Des décennies s’écouleront avant qu’il ne retrouve un tel contentement. Après avoir obtenu son diplôme, il a essayé d’écrire pour gagner sa vie, mais les ventes de livres et de magazines étaient maigres, et après cinq ans, il est entré à la Harvard Divinity School. En 1860, le tout nouveau révérend Alger s’engage comme ministre de la First Parish Unitarian Church de Brewster, à Cape Cod, complétant un revenu annuel de 800 dollars par des articles et des récits indépendants. Il venait de commencer à gérer les deux carrières de prédicateur et d’écrivain quand la catastrophe a frappé.
Elle était de son propre fait. Un enfant de 13 ans a dit à ses parents que le nouveau pasteur l’avait molesté. Une enquête a été ouverte. Un autre garçon a déclaré qu’il avait été agressé de la même façon. Face aux accusations de « crime abominable et révoltant de familiarité grossière avec les garçons », l’accusé a été autorisé à démissionner – à condition qu’il quitte la ville immédiatement.

→ Exercice court A:
Mettez en forme de tableau Markdown les lignes des entrées, en commençant à celle qui contient « The width and height of the screenshot is (800, 600). » et en vous arrêtant après celle qui contient « (2002, 1512) ». Utilisez les colonnes « N° » et « Ligne » et omettez les lignes vides.
Le texte et les entrées n'ont aucun lien entre eux.

→ Données d'entrée:

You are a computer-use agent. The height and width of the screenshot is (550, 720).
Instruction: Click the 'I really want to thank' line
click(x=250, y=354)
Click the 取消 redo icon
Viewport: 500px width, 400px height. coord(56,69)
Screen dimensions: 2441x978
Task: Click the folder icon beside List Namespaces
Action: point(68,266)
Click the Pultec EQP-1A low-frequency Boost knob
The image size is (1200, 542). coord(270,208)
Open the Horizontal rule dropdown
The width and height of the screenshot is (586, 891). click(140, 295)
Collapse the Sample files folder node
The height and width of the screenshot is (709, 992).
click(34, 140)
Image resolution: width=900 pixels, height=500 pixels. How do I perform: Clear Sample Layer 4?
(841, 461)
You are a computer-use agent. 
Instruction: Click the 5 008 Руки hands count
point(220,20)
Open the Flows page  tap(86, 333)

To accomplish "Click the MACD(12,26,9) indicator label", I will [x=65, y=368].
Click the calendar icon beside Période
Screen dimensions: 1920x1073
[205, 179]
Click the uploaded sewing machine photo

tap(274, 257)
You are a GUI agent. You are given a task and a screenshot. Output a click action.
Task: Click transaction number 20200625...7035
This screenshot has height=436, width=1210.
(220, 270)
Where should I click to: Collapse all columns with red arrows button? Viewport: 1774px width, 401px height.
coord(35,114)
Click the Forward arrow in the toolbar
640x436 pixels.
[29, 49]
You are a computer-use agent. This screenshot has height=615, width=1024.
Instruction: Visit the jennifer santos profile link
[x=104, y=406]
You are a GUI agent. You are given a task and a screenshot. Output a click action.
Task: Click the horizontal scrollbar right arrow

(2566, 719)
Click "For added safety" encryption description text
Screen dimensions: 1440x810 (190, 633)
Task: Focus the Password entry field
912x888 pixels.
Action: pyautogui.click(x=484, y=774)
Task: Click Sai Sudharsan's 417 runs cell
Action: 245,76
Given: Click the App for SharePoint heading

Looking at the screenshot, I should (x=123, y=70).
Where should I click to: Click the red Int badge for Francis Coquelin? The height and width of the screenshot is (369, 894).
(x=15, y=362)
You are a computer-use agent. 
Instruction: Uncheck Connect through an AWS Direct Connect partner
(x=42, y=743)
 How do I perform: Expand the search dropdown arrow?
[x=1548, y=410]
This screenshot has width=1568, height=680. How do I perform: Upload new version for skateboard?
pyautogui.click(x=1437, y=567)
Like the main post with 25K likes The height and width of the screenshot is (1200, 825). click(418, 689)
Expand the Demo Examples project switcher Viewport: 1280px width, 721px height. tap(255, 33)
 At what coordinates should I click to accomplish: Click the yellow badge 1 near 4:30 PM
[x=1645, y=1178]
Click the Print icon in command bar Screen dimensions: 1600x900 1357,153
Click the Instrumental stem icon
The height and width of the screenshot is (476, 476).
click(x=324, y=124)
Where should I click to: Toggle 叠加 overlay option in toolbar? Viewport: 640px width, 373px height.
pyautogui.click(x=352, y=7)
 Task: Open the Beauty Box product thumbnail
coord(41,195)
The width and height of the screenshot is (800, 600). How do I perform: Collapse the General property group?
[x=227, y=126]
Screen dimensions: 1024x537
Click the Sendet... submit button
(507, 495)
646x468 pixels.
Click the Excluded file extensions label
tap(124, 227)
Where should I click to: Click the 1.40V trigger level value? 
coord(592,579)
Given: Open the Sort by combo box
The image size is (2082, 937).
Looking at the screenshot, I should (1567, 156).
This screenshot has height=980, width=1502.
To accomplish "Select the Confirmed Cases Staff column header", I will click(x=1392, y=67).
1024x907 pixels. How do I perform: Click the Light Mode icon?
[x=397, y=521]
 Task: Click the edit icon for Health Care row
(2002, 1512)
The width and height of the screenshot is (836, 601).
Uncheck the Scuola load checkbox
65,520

→ Exercice court B:
Recopiez le passage du texte fourni qui commence aux mots « Des décennies s’écouleront » et s'arrête après « catastrophe a frappé. », en y remplaçant « prédicateur » par « pasteur ».

→ Corrigé complet A:
| N° | Ligne |
|---|---|
| 1 | The width and height of the screenshot is (800, 600). How do I perform: Collapse the General property group? |
| 2 | [x=227, y=126] |
| 3 | Screen dimensions: 1024x537 |
| 4 | Click the Sendet... submit button |
| 5 | (507, 495) |
| 6 | 646x468 pixels. |
| 7 | Click the Excluded file extensions label |
| 8 | tap(124, 227) |
| 9 | Where should I click to: Click the 1.40V trigger level value?  |
| 10 | coord(592,579) |
| 11 | Given: Open the Sort by combo box |
| 12 | The image size is (2082, 937). |
| 13 | Looking at the screenshot, I should (1567, 156). |
| 14 | This screenshot has height=980, width=1502. |
| 15 | To accomplish "Select the Confirmed Cases Staff column header", I will click(x=1392, y=67). |
| 16 | 1024x907 pixels. How do I perform: Click the Light Mode icon? |
| 17 | [x=397, y=521] |
| 18 |  Task: Click the edit icon for Health Care row |
| 19 | (2002, 1512) |

→ Corrigé complet B:
Des décennies s’écouleront avant qu’il ne retrouve un tel contentement. Après avoir obtenu son diplôme, il a essayé d’écrire pour gagner sa vie, mais les ventes de livres et de magazines étaient maigres, et après cinq ans, il est entré à la Harvard Divinity School. En 1860, le tout nouveau révérend Alger s’engage comme ministre de la First Parish Unitarian Church de Brewster, à Cape Cod, complétant un revenu annuel de 800 dollars par des articles et des récits indépendants. Il venait de commencer à gérer les deux carrières de pasteur et d’écrivain quand la catastrophe a frappé.